With Go, you never, ever have to write any OS-specific code. From a _single
source_ , you can build executables compiled for different operating systems.

In any case, you're right that it can be nice to simply "run" a JavaScript
application directly from its source code without worrying about compilation.

> _You need to compile to code for every single platform, making code
> distribution costly. With Node.js you can simply distribute the code as it
> is and it probably works in any platform._

You're missing the point about distribution. Let's say you write a non-trivial
command line application, and want to distribute it to your clients. With Go,
you can distribute your program as a self-contained executable file. Yes, you
may generate a few versions (Windows, OS X, etc.) depending on the needs of
your clients, but the cost is a few seconds of compile time, and a few seconds
posting links to the Windows, OS X, etc. executables. The cost is negligible.
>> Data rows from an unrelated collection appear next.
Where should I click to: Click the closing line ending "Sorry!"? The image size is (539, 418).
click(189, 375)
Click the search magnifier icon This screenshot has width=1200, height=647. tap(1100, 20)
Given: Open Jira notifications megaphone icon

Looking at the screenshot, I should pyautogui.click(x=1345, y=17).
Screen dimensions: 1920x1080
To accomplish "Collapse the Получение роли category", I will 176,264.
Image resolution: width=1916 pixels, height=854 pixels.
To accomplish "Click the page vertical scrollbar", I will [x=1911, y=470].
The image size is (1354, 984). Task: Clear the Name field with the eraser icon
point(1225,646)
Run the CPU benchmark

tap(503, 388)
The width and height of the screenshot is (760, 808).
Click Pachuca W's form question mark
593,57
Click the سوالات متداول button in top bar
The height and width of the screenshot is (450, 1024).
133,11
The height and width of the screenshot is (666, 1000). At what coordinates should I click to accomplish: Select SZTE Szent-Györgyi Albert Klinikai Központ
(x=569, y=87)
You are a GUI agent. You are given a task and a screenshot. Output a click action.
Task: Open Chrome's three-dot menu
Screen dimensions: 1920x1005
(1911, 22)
Compare that to Node. How are you going to distribute your Node app to
clients? Is every client going to install Node on their personal computer?
Will they be able to figure out NPM? Yes, it's easy, but they'll mess it up
anyway. What happens when the network has a hiccup and npm doesn't download
your dependencies correctly, or they try to upgrade your dependencies and
everything breaks?

If you plan on distributing your Node code, you're pretty much limited to
distributing it to other Node developers. That's not going to work for
everybody.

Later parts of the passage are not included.